June 30, 2022
Breaking News - SCOTUS Rules in Favor of WV, Striking Down EPA's Clean Power Plan
The Supreme Court of the United States gave West Virginia, and the numerous states supporting it, a victory Thursday, striking down the Obama-era Clean Power Plan (CPP) that would have radically restructured the generation of electricity in the United States. The Court ruled that EPA was not authorized by Congress to expand its pollution control authority to force a change from fossil fuels to renewable energy sources.

The case involved an interpretation of Section 111(d) of the Clean Air Act, which allows EPA to set limits for certain pollutants based on the "best system of emission reduction" or BSER. During the Obama administration, EPA had proposed regulation of electricity generators under a novel approach to Section 111 that would have forced generators to move from coal-fired generation to wind and solar, or else purchase credits through a cap-and-trade system.
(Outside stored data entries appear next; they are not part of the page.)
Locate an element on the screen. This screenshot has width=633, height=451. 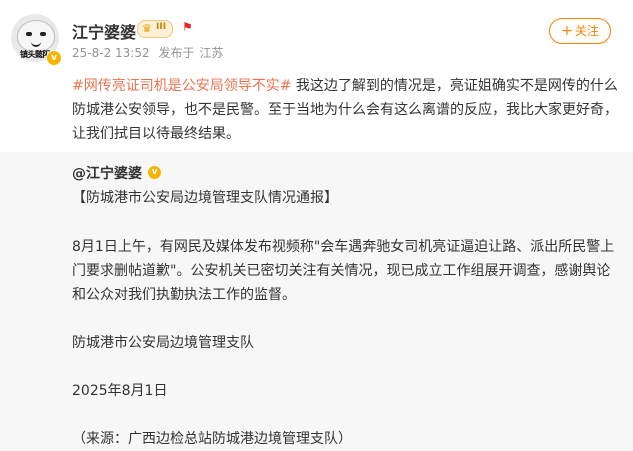
avatar-eye-right is located at coordinates (43, 34).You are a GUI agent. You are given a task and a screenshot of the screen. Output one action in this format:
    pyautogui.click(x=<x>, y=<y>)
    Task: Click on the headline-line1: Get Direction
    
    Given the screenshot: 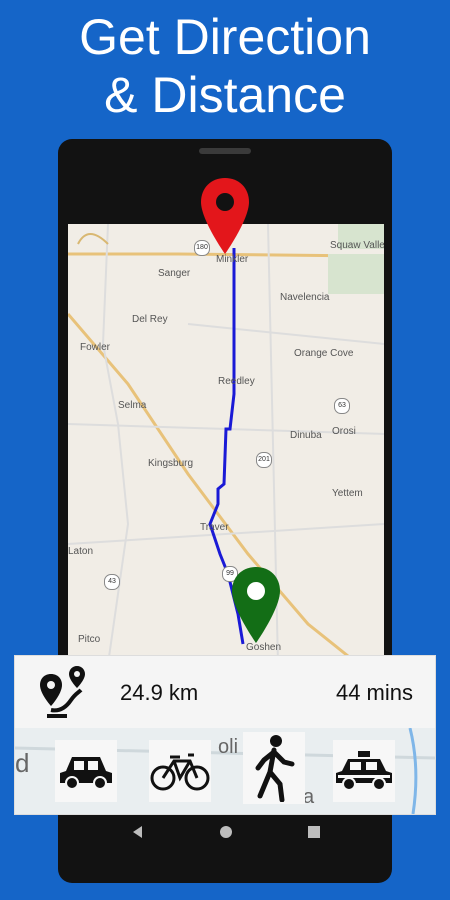 What is the action you would take?
    pyautogui.click(x=225, y=37)
    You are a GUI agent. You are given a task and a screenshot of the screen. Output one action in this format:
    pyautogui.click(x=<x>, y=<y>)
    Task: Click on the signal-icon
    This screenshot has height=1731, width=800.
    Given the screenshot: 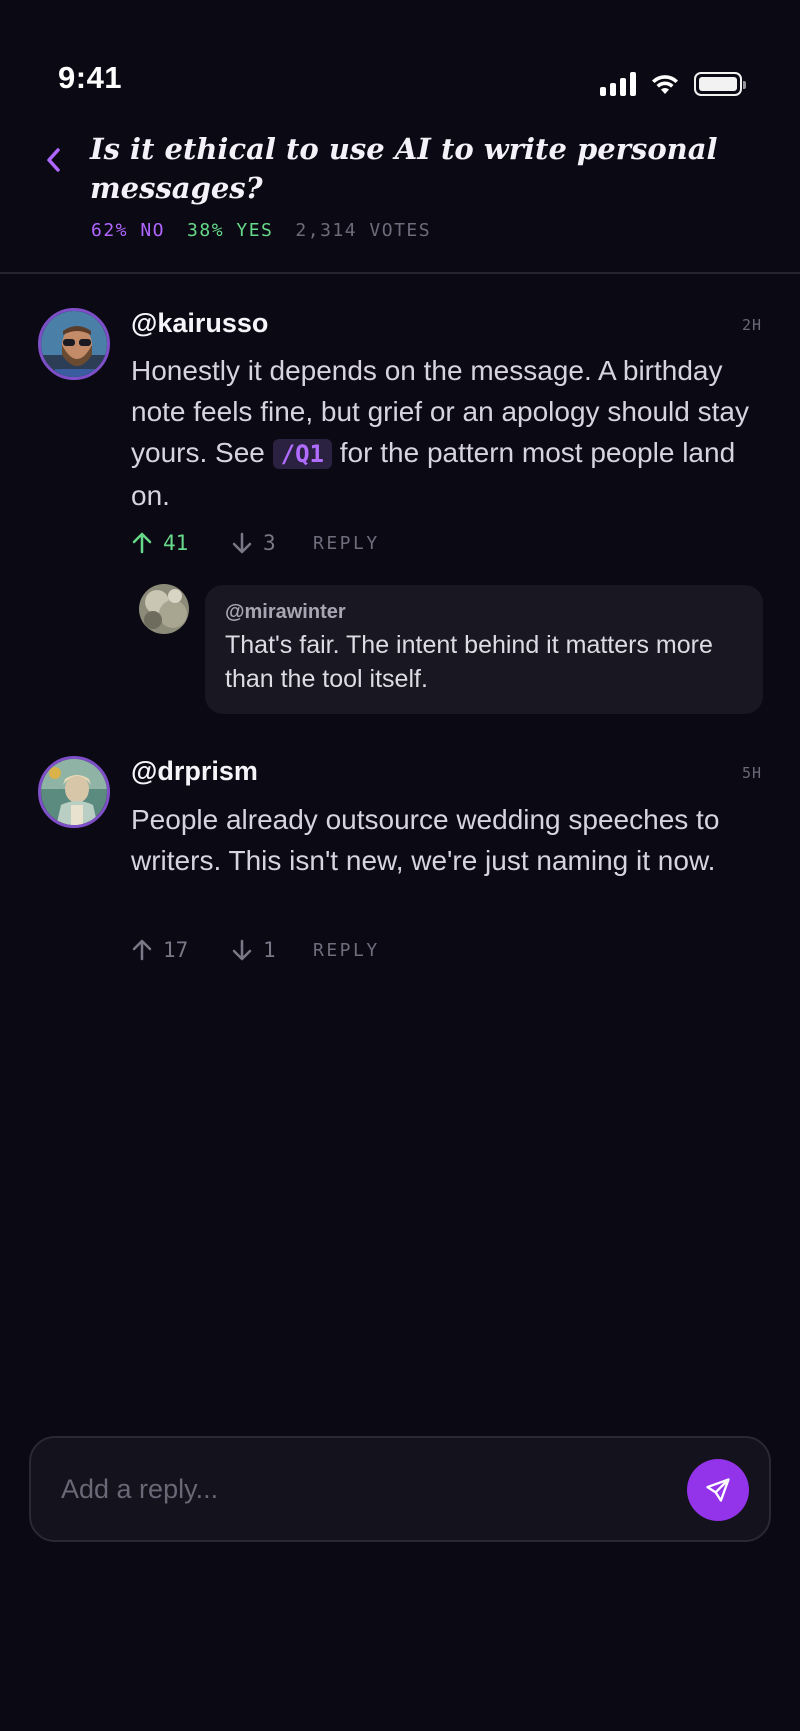 What is the action you would take?
    pyautogui.click(x=618, y=84)
     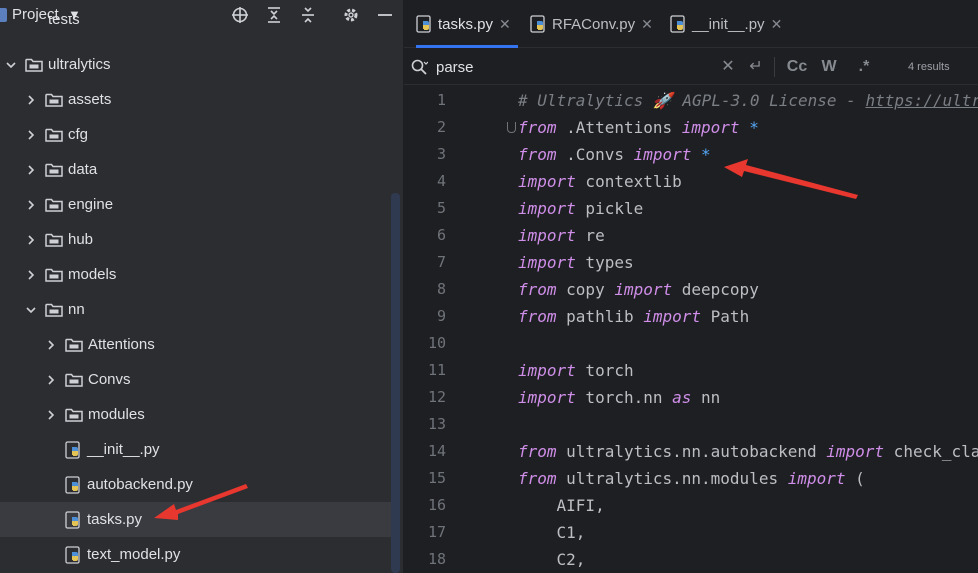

The CPP was stayed by the Supreme Court before it could be implemented, and was later replaced by the Trump administration with the American Clean Energy (ACE) rule. Litigation ensued, followed by the Biden administration's announced intention to withdraw the ACE and re-instate the CPP, leading to a challenge by West Virginia and other plaintiffs.

After determining that West Virginia had Article 3 standing to challenge a rule that was not yet in effect, the Court considered the merits of EPA's actions. It concluded that EPA had misinterpreted the Clean Air Act in setting BSER to force a move away from coal generation and toward renewables. Congress had not given EPA the clear authority to restructure the entire electricity-generating structure in the U.S. in a manner that, as calculated by EPA, would "entail billions of dollars in compliance costs (to be paid in the form of higher energy prices), require the retirement of dozens of coal-fired plants, and eliminate tens of thousands of jobs across various sectors." The net effect would have been a reduction in GDP by 2040 of over a trillion dollars.

The Court noted that EPA's interpretation of Section 111 was unlike any it had advanced before proposing the CPP and was inconsistent with EPA's admission that it had no particular institutional expertise in the area of electricity transmission, distribution and storage. Unlike the Mercury Rule, where limits on mercury were set at levels that could have been achieved through controls, there were no controls that could have achieved the limits established by the CPP for coal-powered plants. EPA was undertaking a "fundamental revision of the statute."

Given the breadth of the power that EPA was assuming for itself, the Court was compelled to look for clear Congressional direction to regulate in such a manner. It could find no support for EPA's claim of authority to determine "how much of a switch from coal to natural gas is practically feasible . . . before the grid collapses, and how high energy prices can go as a result before they become 'unreasonably exorbitant.'" Nor could the Court ignore the fact that EPA assumed a power to establish a cap-and-trade system that Congress itself had considered and rejected several times.

The Court considered other possible justifications for EPA's actions, and found none availing. It concluded that a nationwide rejection of coal as a power source was a decision "of such magnitude and consequence [that it] rests with Congress itself, or an agency acting pursuant to a clear delegation from that representative body."